__YOUR GOAL__: Quote everything in the data from the line containing "This screenshot has height=991, width=1762." down to the line containing "I will coord(502,17).", both of those lines included, reproducing each line without any change.

(Item-finding data)
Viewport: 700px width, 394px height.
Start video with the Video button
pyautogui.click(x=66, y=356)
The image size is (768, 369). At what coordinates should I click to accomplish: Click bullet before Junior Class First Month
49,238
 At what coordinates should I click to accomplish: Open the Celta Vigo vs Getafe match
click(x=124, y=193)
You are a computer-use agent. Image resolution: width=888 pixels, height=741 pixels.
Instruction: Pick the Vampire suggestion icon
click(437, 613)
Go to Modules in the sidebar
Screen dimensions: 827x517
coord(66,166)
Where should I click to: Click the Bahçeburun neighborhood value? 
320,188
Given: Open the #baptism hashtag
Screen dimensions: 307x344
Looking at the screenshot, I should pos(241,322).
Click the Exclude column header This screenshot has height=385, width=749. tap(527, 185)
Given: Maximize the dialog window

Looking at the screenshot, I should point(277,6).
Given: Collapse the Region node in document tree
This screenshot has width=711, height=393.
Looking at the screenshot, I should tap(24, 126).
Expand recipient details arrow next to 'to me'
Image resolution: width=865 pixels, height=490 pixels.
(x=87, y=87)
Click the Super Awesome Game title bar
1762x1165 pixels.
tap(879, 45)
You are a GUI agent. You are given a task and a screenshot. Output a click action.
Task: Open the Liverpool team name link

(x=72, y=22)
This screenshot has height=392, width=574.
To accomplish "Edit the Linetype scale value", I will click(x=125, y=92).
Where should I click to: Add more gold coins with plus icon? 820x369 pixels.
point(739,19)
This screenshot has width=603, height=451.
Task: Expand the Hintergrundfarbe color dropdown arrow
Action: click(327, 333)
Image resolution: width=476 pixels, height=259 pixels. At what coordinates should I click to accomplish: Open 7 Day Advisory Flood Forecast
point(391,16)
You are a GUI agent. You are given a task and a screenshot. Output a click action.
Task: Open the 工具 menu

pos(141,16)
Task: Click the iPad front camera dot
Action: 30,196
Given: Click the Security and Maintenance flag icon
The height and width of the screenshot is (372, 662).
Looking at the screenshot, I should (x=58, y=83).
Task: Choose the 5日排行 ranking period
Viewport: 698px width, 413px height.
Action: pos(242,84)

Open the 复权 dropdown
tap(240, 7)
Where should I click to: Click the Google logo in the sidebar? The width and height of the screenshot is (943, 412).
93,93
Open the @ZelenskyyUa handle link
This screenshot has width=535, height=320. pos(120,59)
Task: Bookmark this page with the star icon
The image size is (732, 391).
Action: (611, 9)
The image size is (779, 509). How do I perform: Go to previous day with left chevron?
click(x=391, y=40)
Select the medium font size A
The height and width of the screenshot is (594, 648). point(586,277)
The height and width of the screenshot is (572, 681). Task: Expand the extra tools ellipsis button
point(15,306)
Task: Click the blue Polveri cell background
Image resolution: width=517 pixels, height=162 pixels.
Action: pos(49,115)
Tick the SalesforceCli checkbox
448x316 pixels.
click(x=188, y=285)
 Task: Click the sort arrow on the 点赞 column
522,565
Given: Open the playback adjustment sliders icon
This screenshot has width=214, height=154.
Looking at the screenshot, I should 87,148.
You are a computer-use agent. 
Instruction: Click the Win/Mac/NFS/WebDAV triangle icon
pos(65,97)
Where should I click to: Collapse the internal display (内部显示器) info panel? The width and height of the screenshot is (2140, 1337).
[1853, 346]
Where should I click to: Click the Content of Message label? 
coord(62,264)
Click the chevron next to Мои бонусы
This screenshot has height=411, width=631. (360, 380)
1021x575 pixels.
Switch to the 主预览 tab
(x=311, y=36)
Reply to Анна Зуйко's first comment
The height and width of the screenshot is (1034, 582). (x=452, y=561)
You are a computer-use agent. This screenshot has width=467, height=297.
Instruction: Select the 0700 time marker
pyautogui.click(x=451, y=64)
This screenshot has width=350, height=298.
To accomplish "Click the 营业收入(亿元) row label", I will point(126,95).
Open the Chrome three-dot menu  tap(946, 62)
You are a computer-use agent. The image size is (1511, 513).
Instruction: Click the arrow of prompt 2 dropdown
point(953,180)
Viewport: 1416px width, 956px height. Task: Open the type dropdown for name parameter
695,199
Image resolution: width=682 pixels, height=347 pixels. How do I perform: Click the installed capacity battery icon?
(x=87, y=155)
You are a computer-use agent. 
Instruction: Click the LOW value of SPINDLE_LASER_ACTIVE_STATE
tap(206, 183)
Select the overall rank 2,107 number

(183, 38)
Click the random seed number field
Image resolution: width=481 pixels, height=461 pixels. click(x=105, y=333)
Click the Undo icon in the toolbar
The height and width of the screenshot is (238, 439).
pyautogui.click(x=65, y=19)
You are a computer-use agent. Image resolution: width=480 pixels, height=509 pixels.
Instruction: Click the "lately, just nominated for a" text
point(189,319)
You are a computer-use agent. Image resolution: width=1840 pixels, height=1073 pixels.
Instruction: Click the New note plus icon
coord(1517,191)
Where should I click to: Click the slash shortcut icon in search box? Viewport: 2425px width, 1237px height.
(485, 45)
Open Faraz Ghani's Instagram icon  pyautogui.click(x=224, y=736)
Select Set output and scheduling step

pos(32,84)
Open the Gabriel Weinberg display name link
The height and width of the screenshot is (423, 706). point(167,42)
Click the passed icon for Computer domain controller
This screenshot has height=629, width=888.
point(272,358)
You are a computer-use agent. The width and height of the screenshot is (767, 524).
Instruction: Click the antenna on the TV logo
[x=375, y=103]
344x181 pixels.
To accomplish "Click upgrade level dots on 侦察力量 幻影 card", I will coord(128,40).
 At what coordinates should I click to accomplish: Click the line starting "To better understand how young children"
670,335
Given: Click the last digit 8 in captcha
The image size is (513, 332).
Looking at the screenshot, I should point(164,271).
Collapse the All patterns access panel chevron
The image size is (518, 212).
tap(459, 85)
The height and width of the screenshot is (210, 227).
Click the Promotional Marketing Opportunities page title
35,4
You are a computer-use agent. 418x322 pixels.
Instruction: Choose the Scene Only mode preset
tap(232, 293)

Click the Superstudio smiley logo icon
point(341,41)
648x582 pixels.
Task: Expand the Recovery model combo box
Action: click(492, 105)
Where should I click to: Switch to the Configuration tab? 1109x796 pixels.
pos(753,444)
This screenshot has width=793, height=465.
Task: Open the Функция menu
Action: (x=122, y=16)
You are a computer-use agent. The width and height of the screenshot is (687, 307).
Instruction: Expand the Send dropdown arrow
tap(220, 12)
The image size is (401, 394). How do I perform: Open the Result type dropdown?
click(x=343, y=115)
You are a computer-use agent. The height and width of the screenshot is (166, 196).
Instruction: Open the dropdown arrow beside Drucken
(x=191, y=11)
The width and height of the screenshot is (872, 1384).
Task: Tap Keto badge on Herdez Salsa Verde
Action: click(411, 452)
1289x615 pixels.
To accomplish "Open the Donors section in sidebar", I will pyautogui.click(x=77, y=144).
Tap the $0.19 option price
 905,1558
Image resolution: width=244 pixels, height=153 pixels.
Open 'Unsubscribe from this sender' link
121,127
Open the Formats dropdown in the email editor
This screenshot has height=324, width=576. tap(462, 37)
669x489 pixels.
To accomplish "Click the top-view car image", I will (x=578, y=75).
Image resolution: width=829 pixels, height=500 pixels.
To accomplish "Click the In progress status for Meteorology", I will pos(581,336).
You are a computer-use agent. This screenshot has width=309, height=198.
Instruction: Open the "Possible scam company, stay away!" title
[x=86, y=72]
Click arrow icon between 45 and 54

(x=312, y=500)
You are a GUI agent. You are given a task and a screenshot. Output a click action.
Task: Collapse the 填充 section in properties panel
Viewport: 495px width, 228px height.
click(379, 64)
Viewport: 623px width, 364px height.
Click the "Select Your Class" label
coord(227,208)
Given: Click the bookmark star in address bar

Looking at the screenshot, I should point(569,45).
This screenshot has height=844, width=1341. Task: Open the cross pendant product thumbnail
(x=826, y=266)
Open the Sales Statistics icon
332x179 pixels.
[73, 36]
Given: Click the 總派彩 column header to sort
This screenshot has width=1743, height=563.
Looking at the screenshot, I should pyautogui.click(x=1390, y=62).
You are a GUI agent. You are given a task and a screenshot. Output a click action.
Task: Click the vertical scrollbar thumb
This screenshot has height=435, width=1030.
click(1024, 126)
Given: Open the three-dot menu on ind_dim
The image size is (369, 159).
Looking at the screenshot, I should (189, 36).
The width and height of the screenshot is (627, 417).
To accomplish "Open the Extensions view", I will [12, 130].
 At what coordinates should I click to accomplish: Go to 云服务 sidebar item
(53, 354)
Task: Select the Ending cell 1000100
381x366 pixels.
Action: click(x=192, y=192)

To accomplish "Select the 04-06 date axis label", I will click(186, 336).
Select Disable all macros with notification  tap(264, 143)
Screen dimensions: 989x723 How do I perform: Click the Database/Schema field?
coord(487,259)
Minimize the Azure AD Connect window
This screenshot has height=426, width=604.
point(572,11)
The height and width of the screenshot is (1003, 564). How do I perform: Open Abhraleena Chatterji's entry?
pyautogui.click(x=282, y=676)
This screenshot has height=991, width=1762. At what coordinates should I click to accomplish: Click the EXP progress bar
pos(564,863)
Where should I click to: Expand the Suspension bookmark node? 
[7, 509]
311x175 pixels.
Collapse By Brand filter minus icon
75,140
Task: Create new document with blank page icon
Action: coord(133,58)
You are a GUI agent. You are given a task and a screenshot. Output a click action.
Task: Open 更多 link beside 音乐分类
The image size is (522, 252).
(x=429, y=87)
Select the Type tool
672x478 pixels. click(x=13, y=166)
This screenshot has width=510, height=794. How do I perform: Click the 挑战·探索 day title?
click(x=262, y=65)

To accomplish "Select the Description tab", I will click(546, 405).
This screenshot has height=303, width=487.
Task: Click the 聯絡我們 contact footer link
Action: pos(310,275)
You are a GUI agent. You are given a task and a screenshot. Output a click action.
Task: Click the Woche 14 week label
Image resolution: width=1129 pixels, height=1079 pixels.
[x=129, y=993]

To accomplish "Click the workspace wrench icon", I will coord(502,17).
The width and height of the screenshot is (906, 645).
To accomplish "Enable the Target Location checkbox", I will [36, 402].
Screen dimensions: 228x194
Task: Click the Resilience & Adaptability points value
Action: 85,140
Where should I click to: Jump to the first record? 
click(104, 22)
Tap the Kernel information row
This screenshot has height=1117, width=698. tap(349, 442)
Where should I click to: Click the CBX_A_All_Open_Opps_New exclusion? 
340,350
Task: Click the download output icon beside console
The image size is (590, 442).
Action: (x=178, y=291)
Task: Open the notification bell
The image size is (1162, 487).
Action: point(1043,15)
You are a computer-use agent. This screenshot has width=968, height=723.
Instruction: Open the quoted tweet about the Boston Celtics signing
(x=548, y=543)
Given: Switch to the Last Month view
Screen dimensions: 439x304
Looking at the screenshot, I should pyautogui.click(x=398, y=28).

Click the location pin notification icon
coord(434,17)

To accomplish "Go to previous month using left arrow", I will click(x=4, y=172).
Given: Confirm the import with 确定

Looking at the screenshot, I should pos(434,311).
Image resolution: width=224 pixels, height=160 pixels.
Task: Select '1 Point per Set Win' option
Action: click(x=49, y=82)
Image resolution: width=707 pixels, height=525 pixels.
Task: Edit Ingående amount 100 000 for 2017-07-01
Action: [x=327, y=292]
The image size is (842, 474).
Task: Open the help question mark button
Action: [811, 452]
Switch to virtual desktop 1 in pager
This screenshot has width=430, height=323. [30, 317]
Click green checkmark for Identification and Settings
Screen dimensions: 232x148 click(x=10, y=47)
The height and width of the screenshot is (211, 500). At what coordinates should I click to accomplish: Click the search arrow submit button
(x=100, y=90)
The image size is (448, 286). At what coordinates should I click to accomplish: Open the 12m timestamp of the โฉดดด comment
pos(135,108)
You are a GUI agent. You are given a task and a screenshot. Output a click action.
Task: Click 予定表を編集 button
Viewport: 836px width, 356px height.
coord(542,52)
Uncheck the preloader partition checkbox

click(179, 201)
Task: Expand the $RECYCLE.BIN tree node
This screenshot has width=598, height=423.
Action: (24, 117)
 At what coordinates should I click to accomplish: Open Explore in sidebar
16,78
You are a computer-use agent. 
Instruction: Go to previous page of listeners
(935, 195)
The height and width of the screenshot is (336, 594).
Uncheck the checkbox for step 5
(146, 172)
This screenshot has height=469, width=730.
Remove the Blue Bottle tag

__SOLUTION TO THE PROBLEM__:
This screenshot has height=991, width=1762. At what coordinates should I click to accomplish: Click the EXP progress bar
pos(564,863)
Where should I click to: Expand the Suspension bookmark node? 
[7, 509]
311x175 pixels.
Collapse By Brand filter minus icon
75,140
Task: Create new document with blank page icon
Action: coord(133,58)
You are a GUI agent. You are given a task and a screenshot. Output a click action.
Task: Open 更多 link beside 音乐分类
The image size is (522, 252).
(x=429, y=87)
Select the Type tool
672x478 pixels. click(x=13, y=166)
This screenshot has width=510, height=794. How do I perform: Click the 挑战·探索 day title?
click(x=262, y=65)

To accomplish "Select the Description tab", I will click(546, 405).
This screenshot has height=303, width=487.
Task: Click the 聯絡我們 contact footer link
Action: pos(310,275)
You are a GUI agent. You are given a task and a screenshot. Output a click action.
Task: Click the Woche 14 week label
Image resolution: width=1129 pixels, height=1079 pixels.
[x=129, y=993]

To accomplish "Click the workspace wrench icon", I will coord(502,17).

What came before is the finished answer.